* [Task brief]: Somewhere below are a line with "Screen dimensions: 1568x550" and a later line with "700x471 pixels.". Output exactly those lines and all lines between them.

* [Extracted data]:
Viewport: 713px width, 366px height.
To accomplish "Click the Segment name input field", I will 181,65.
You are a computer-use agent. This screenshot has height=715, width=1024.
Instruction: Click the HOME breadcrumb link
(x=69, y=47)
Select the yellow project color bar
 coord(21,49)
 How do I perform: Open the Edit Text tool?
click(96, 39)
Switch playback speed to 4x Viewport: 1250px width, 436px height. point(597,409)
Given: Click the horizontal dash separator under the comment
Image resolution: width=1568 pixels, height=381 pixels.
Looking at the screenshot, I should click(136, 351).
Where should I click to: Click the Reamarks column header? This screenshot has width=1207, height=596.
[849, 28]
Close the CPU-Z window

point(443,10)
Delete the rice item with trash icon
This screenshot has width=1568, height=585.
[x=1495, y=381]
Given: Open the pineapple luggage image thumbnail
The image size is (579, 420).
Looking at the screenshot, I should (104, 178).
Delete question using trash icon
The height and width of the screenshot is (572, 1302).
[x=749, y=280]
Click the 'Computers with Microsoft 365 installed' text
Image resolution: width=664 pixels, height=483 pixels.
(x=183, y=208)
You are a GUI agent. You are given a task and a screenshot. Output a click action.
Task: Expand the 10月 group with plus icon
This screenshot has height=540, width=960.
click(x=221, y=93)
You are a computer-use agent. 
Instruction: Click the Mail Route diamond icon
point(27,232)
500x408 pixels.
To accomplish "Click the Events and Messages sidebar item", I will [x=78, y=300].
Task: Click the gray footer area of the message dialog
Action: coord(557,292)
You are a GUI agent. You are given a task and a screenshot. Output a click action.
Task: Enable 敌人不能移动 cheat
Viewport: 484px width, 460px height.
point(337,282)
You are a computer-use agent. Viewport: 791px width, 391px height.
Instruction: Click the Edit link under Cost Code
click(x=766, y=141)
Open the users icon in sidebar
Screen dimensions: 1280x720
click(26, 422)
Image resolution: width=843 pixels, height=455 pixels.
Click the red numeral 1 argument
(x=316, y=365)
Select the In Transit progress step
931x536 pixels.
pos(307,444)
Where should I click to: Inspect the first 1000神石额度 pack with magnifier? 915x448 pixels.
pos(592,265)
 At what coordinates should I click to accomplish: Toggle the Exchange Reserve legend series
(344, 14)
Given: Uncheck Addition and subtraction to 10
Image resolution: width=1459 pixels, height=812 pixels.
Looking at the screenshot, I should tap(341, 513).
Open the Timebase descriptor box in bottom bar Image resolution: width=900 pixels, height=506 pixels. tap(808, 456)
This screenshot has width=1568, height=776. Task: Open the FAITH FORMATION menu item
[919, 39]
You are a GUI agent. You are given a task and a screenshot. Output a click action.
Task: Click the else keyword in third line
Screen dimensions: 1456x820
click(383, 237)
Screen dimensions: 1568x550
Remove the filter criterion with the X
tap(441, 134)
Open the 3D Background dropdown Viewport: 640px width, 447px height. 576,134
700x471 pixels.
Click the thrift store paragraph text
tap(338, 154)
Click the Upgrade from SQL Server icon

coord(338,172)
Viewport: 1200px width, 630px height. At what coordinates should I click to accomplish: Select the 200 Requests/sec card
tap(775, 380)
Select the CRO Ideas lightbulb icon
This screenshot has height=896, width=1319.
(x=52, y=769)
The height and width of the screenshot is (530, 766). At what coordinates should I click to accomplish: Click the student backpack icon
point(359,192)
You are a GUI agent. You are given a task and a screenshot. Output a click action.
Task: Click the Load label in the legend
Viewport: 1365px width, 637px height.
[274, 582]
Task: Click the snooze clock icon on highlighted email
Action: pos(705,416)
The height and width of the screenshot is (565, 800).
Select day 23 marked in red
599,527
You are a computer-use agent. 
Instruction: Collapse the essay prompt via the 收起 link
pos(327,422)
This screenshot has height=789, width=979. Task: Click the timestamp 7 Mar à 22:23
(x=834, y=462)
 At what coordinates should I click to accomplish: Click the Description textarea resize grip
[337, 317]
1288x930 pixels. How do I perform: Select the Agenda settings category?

* [Written answer]:
Screen dimensions: 1568x550
Remove the filter criterion with the X
tap(441, 134)
Open the 3D Background dropdown Viewport: 640px width, 447px height. 576,134
700x471 pixels.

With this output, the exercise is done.